### Opdrachten
1. Op welke datum heeft de Raad van Discipline in het ressort Leeuwarden beslist volgens de tuchtuitspraak?
2. Schrijf een vervolg op de tuchtuitspraak vanaf de laatste getoonde zin.

***** Tekstfragment

Rechtspraak
Uitspraakdatum
12-03-2012
ECLI
ECLI:NL:TADRAMS:2012:YA3319
Zaaknummer
6152
Inhoudsindicatie
Verweerder had stukken van klager bestudeerd en geconcludeerd (o.a. wegens verjaring) niets in de zaak te zien. Verwijt hierover ongegrond.
Uitspraak
Beslissing van 12 maart 2012
in de zaak 6152
naar aanleiding van het hoger beroep van:
klager
tegen:
verweerder
1 HET GEDING IN EERSTE AANLEG
Het hof verwijst naar de beslissing van de Raad van Discipline in het ressort Leeuwarden (verder: de raad) van 24 juni 2011, onder nummer 90/10, aan klager toegezonden op 28 juni 2011, waarbij een klacht van klager tegen verweerder de klacht ongegrond is verklaard.

**********
***** Gegeven informatie

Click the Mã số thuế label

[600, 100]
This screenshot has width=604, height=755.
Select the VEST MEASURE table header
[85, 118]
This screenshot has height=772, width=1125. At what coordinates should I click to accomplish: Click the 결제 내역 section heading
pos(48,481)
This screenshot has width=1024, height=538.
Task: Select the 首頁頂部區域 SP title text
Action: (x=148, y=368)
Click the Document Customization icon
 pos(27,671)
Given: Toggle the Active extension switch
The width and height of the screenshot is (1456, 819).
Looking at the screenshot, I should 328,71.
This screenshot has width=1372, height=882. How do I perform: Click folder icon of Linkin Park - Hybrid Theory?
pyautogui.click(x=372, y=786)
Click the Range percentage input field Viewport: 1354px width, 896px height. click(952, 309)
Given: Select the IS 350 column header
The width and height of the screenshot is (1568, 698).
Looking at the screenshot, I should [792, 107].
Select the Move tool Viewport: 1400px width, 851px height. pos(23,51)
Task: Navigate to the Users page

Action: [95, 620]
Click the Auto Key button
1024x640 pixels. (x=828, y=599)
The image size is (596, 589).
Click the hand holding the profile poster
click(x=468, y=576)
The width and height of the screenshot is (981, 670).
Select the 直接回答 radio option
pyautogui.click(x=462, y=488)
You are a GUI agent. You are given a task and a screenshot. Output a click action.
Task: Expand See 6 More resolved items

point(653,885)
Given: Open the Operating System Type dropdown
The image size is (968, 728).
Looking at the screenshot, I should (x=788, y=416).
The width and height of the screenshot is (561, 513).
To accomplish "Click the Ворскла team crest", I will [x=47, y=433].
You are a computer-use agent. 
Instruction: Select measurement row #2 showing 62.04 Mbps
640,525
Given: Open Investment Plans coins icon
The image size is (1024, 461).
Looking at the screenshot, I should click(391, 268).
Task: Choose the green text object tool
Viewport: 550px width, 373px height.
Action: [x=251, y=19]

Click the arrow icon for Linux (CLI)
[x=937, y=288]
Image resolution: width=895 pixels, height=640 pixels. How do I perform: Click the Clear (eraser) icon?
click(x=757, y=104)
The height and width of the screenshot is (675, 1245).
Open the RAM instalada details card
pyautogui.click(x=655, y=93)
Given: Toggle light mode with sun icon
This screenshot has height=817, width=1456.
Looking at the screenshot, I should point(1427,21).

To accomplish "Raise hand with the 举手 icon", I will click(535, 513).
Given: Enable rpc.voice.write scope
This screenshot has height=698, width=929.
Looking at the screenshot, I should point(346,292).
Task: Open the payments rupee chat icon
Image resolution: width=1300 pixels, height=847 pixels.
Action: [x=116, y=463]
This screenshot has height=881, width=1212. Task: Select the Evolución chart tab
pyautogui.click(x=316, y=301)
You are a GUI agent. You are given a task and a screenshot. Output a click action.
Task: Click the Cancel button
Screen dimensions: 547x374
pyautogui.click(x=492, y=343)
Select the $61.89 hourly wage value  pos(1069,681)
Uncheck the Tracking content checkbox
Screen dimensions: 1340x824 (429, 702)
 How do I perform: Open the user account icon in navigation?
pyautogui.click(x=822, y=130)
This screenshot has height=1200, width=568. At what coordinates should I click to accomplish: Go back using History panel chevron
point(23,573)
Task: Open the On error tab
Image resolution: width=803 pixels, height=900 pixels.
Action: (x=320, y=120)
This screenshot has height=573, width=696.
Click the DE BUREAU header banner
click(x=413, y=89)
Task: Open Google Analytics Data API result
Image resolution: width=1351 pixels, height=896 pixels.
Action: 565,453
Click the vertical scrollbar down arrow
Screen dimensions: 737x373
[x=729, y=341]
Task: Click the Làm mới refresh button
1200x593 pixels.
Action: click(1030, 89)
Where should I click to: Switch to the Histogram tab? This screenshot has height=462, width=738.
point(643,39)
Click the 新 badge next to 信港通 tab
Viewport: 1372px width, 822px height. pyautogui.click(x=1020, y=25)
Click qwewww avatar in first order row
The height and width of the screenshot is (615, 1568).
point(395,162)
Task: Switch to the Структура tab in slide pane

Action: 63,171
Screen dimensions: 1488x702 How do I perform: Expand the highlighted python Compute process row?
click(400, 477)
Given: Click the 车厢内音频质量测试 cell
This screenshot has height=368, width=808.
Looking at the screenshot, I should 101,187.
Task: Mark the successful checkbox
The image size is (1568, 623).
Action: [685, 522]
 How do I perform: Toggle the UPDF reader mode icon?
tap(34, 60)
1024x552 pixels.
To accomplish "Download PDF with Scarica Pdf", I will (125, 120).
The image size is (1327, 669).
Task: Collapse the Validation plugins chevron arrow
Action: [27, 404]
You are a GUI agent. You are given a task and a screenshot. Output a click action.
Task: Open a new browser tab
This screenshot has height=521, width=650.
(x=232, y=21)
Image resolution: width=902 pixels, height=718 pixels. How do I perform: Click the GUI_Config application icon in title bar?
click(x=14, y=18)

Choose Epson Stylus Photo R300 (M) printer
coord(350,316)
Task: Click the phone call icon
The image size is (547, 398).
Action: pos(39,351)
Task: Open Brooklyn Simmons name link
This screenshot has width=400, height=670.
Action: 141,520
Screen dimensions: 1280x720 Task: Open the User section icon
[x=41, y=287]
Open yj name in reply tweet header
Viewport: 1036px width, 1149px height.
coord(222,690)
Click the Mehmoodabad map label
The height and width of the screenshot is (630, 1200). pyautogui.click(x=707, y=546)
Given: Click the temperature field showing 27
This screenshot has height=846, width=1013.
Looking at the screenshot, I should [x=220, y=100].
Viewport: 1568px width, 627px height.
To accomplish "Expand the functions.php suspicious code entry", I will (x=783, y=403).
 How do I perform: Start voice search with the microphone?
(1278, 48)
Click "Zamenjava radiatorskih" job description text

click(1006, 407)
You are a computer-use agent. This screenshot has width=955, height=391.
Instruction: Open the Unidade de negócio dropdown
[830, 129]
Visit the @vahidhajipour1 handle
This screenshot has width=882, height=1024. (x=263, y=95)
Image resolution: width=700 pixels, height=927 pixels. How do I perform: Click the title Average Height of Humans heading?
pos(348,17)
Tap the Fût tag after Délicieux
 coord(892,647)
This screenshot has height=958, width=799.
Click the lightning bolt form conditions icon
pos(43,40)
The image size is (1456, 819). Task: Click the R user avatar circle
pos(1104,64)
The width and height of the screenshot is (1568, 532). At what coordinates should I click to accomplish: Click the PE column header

**********

### Uitgewerkte opgaven
1. Op 24 juni 2011.

2.
2 HET GEDING IN HOGER BEROEP
2.1 De memorie waarbij klager van deze beslissing in hoger beroep is gekomen, is op 11 juli 2011 ter griffie van het hof ontvangen.
2.2 Het hof heeft voorts kennis genomen van:
- de stukken van de eerste aanleg;
- de antwoordmemorie van verweerder;
- schrijven van klager aan het hof van 9 juli 2011;
- schrijven van klager aan het hof van 15 juli 2011;
- schrijven van klager aan het hof van 1 augustus 2011;
- schrijven van klager aan het hof van 11 augustus 2011;
- schrijven van klager aan het hof van 22 augustus 2011;
- schrijven van klager aan het hof van 5 september 2011;
- schrijven van klager aan het hof van 20 september 2011.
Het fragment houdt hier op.